At an AI meetup in San Francisco someone said this:
“Imagine a newsroom where you have to produce a daily newspaper and you suddenly stop getting feeds from the outside world. Your earlier newspapers are the only source.”
This is what to me LLMs eventually would get to—same content being fed again and again.
> "Beware of first-hand ideas!" exclaimed one [...] "First-hand ideas do not really exist. They are but the physical impressions produced by love and fear, and on this gross foundation who could erect a philosophy? Let your ideas be second-hand, and if possible tenth-hand, for then they will be far removed from that disturbing element — direct observation."
– E.M. Forster's 1909 short story "The Machine Stops"
^ The Machine Stops is really shockingly good at its predictions. When reading, remember that moving pictures were brand new, and color photography had just become a thing you could do outside a lab / highly specialized setups. Radio communication had just started to be used by governments. While it's describing the life of a fully-online Influencer™.
The problem with this claim is it’s objectively not how OpenAI works. First, they pay contractors to do RLHF so that’s a limited new source of data. More importantly, they have a huge user base generating new content (conversations) and rating it too! I think one could be suspicious of including responses generated by the model, but the user generated text from ChatGPT is not going to be AI generated, so you grow your corpus that way.
If you just slurp all AI content sure, you get the collapse this paper talks about. But if you only ingest the upvoted conversations (which could still be a lot of data, and is also a moat by the way) what then?
The other reason I find this line of argument overly pessimistic is we haven’t seriously started to build products where this gen of LLMs converse with humans in speech; similar opportunities to curate large datasets there too.
Finally, there is no reason OpenAI cannot just hire domain experts to converse with the models, or otherwise build highly curated datasets that increase the average quality. They have billions of dollars to throw at GPT-5; they could hire hundreds of top tier engineers, mathematicians, economists, traders, or whatever, full time for years just debating and tutoring GPT-4 to build the next dataset. The idea that slurping the internet is the only option seems pretty unimaginative to me.
They wouldn't be able to finance the creation of new content that would constitute more than a rounding error compared to all the writing produced by humanity in all of history that they got for almost nothing. The opportunities for new training data are in non-public documents like internal corporate and government documents and communication and private text messages and chat transcripts. After that, you have non-text sources like video and audio. Imagine paying people a few bucks per week to use an app that records all audio all the time, anonymizes it, and incorporates it into a training corpus, or paying for access to home security cam footage and audio. McDonalds could create a new revenue stream by recording all human speach and activity in every one of its kitchens and dining rooms.

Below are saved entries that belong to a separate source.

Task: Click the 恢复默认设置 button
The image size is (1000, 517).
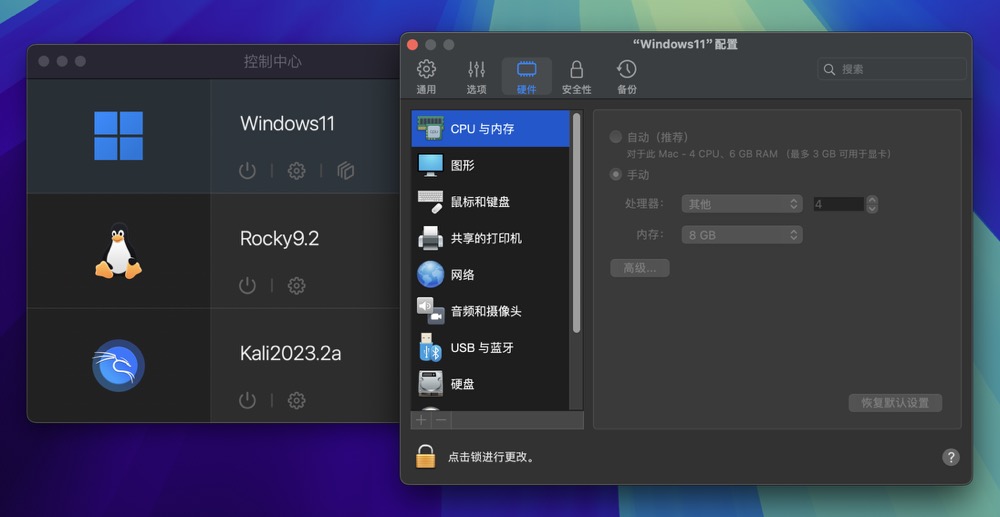Action: point(895,403)
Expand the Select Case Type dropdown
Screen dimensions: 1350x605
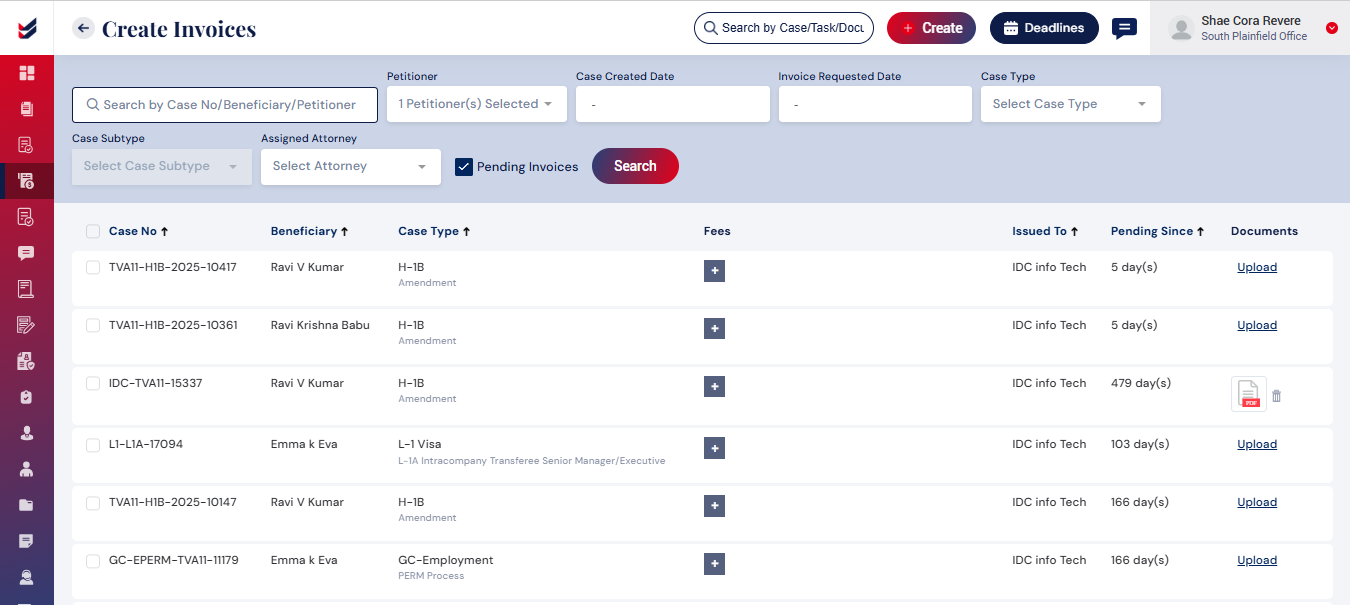[1069, 104]
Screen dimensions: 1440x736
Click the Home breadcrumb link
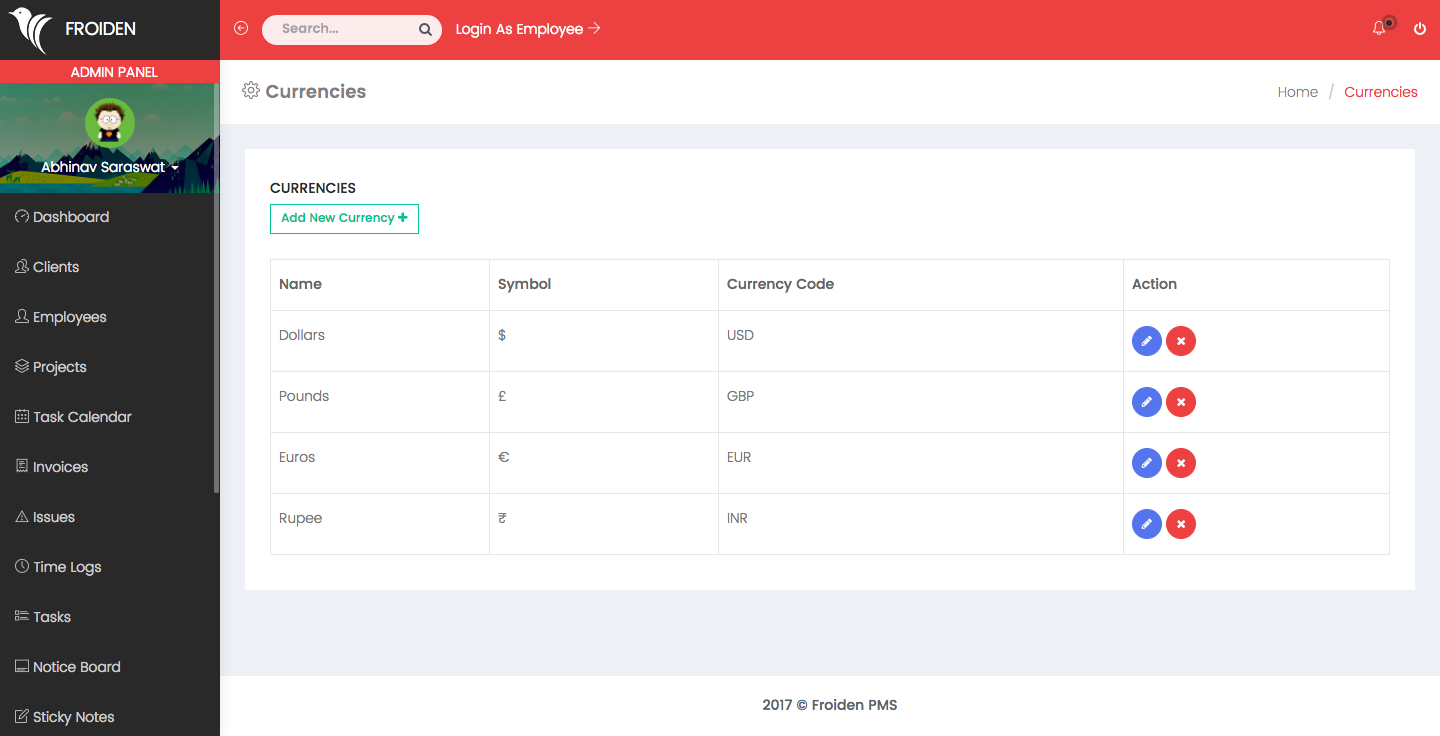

Do they have to start over from scratch or can they use all of the data they currently have and then either add more scraped data that has been curated by humans or just outright buy data that isn’t publicly available.
Considering that RLHF took GPT-3 from a text completion model to an instruction following chat bot, you could use expert feedback to fine tune the model in whatever domains you wanted or a mixture of domains to produce an even more generally capable model.
I've seen this in reinforcement learning often, where the output of the model becomes its own training data. Once you hit the edge of the replay buffer things sometimes take a stark turn for the worse, as the model's initial failures are forgotten.
“Imagine a newsroom where you have to produce a daily newspaper and you suddenly stop getting feeds from the outside world. Your earlier newspapers are the only source.”
This is what to me LLMs eventually would get to—same content being fed again and again.